ENTP evil. That's crazy talk. 

We like fun.

Devilish on the other hand...


----------



## Strayfire

INFPs make the best villians.

I would be exceptional.


----------



## 124567

estp, enfj, intj, entj, istp, entp, estj, esfj..


----------



## Trademark

ESTJ, ISTJ or INTJ probably.


----------



## Despotic Nepotist

My vote's with ENTJ, but INTJ is also incredibly plausible. If we were to talk in terms of D and D alignment, I'm a Neutral Evil. :crazy:


----------



## rainrunner

INTJ - the prototypical villain. Sometimes ENTJ if the story calls for a more extroverted role.

INFP/ENFP/ISFP - the misguided idealist who clings stubbornly to his/her own views that s/he fails to see the truth.

ESTJ/ISTJ/INTJ/ENTJ - the misguided traditionalist who needs to be convinced to be changed. The protagonist then changes their minds and everyone lives happily ever after.

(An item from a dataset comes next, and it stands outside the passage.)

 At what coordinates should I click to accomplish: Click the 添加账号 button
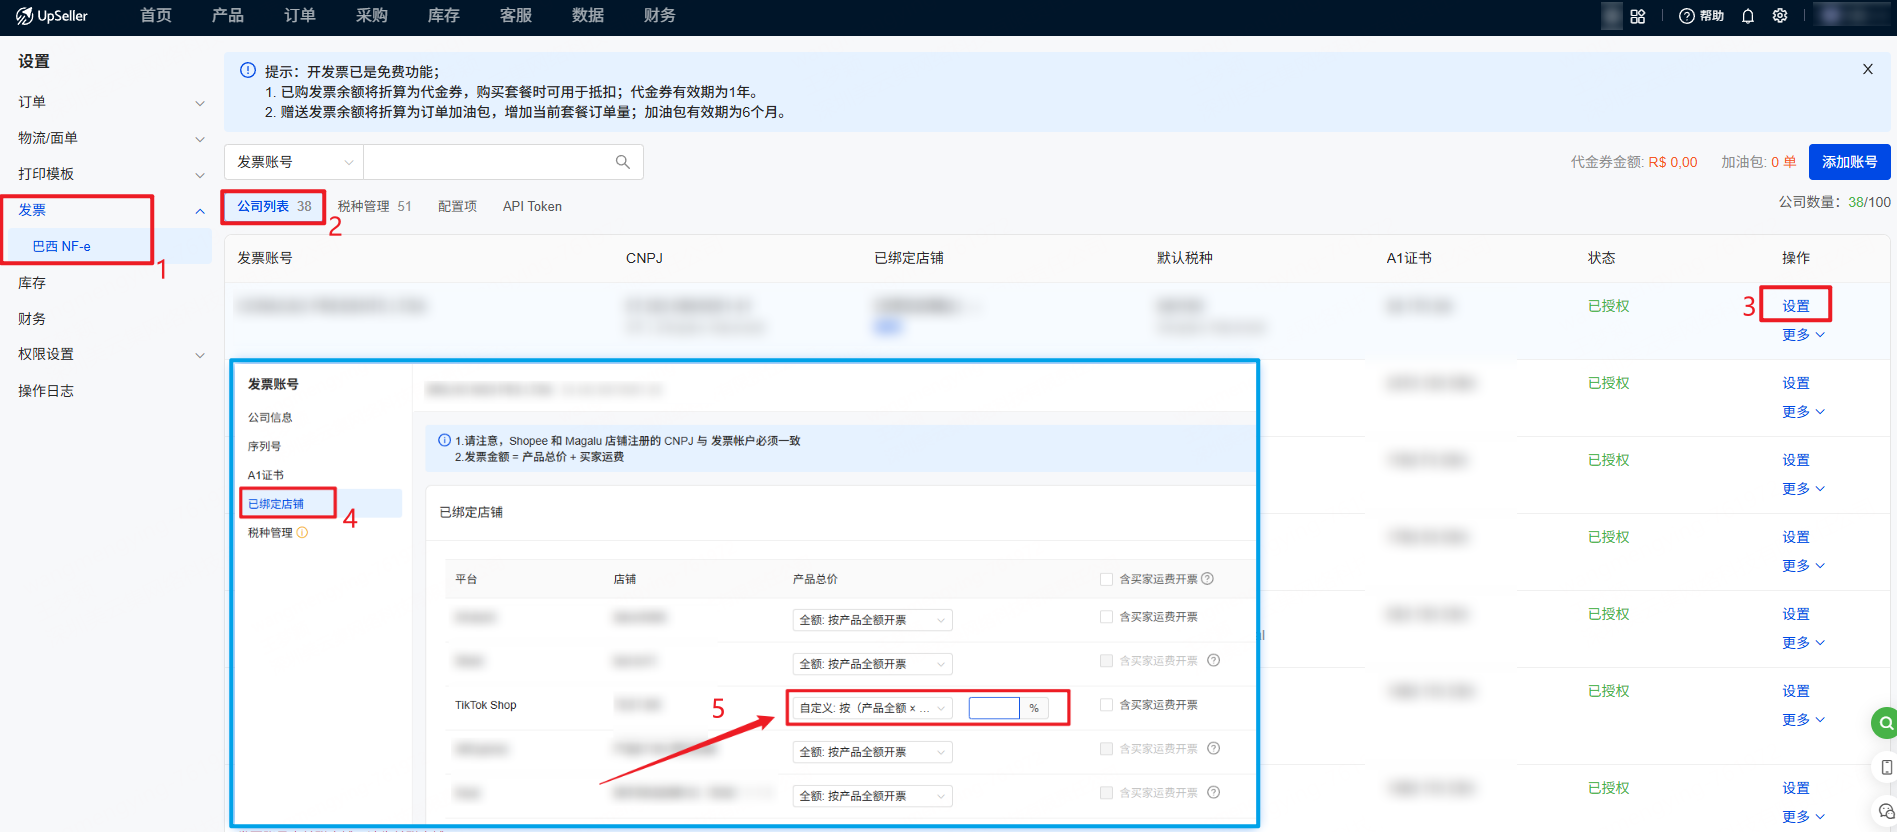tap(1848, 162)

ESFP/ISFP/ENFJ/INFJ - the jealous lover, causes love triangle conflicts.

ENTP/INTP - cheating, lying CEO, entrepreneur type. or computer programmer. or engineer who breaks into something.

ISTP/ESTP - hitman, mercenary, assassin. typically in action movies

These are the stereotypes/archetypes I would use to fulfill those roles...based totally on my imagination and movies I have seen. Now that I think about it, Hollywood is full of stereotypes, and that archetypal roles appeal to us in some way.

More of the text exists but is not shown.